= Task instructions =
The passage below on alcohol use among LGBT young adults names some newly identified moderators of the link between alcohol use and condomless anal sex. List all of them.

= Passage for review =
Advances have been made in understanding mechanisms through which sexual minority status confers risk of alcohol misuse in emerging adulthood. One potentially important factor is perceived drinking norms. In a study of emerging adults followed over four years, lesbian and bisexual women perceived that sexual minority women drank more than their heterosexual peers and these drinking norms influenced alcohol consumption over time in a reciprocal, feed-forward fashion where alcohol use was prospectively predictive of increased perceived norms for drinking [57]. Studies have also investigated the effects of discrimination, including victimisation and harassment, on the alcohol involvement of LGBT young adults. For example, Woodford and colleagues [58] found that higher levels of problematic drinking, as measured by the CAGE, among LGBT students were explained, in part, by witnessing acts of incivility and hostility (e.g. physical or verbal threats, bullying, assault). In a longitudinal study of LGBT young adults in Chicago, women who reported sexual orientation-based victimisation and elevated levels of psychological distress increased alcohol use more quickly over time than those who did not [59]. A separate cross-sectional study showed that sexual minority women in emerging adulthood who indicated a history of childhood or adult sexual assault reported higher alcohol consumption and perceived drinking norms [60]. Finally, a prospective study involving 230 transgender women in New York found that a history of gender abuse predicted increased alcohol use during follow-up, an association that was primarily mediated through depressive symptoms [55]. Thus, consistent with minority stress theory [40], sexual and gender minority young adults’ ongoing exposure to victimisation, prejudice, and discrimination appears to increase risk of alcohol misuse.
Recent studies have also investigated how social and structural support systems influenced alcohol involvement among LGBT young adults. A study of LGBT college students noted that those who attended high schools without gay-straight alliance programs reported higher levels of problematic alcohol use than LGBT students who had attended schools with these programs [61]. Another cross-sectional study found that higher levels of structural stigma, defined as a lack of state-level policies providing equal opportunities and protections for sexual minorities, interacted with gay-related rejection sensitivity (i.e. expecting rejection in society because of one’s sexual identity) to increase the risk of frequent alcohol use among sexual minority college students [62]. Collectively, findings illustrate how stigma may operate at personal, organisational, and institutional levels to influence alcohol involvement of LGBT young adults.
Despite increased attention to sexual minority women’s alcohol involvement, the majority of studies of emerging adults have continued to focus on MSM and alcohol’s contribution to risky sexual behaviour (e.g. condomless anal sex [CAS]). Recently published work has continued to demonstrate that alcohol use during or prior to sex increases risk of CAS with HIV-discordant or unknown serostatus partners [63]. Newly identified moderators of this association include age [64], partnership type [65], sensation-seeking [66] and race/ethnicity. Two recent studies of young MSM [67, 68] showed that HED varied by race/ethnicity, with White MSM consuming significantly more alcohol than Black, Latino, or mixed-race MSM. A longitudinal study [69] involving young MSM also found that White participants reported the highest frequency of past-week alcohol use at baseline, and greater increases in past-week alcohol use over 18 months, compared to Black, Hispanic, Asian/Pacific Islander, and mixed-race MSM. Compared to ethnic/racial minority young MSM, White MSM may have differential risk of problematic drinking.

= Given records =
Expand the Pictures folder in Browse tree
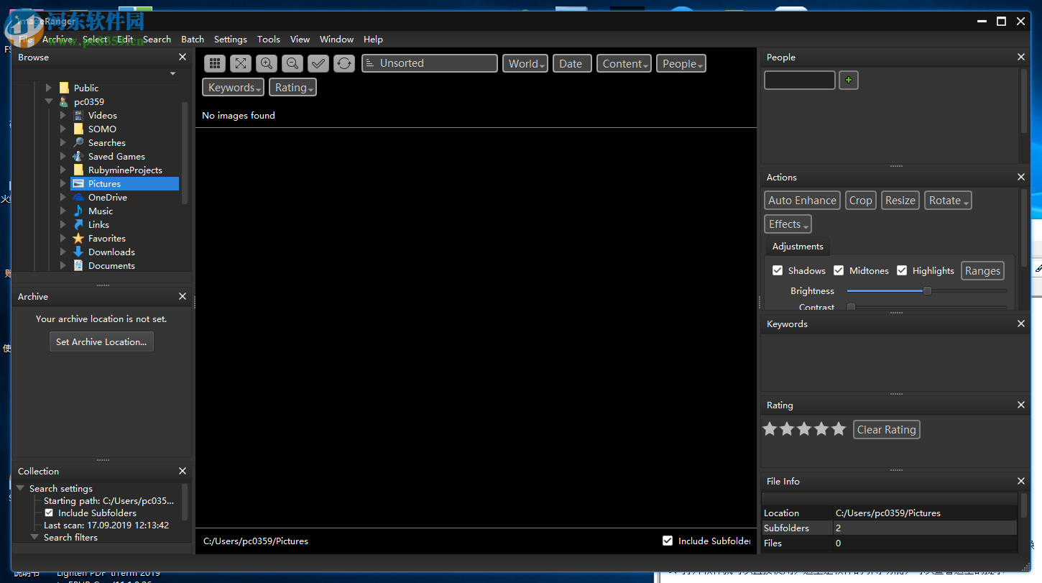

---

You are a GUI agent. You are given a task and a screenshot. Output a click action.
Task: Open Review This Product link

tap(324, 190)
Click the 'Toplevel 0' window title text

* * *

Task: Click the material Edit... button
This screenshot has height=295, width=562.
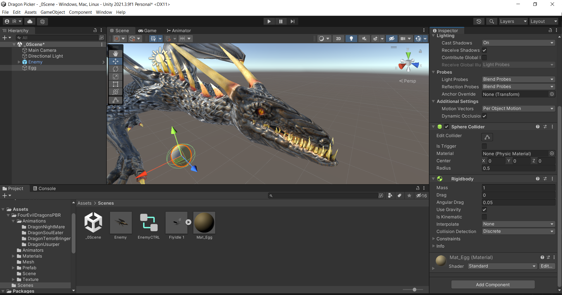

= Answer to the exercise =
Age, partnership type, sensation-seeking, and race/ethnicity.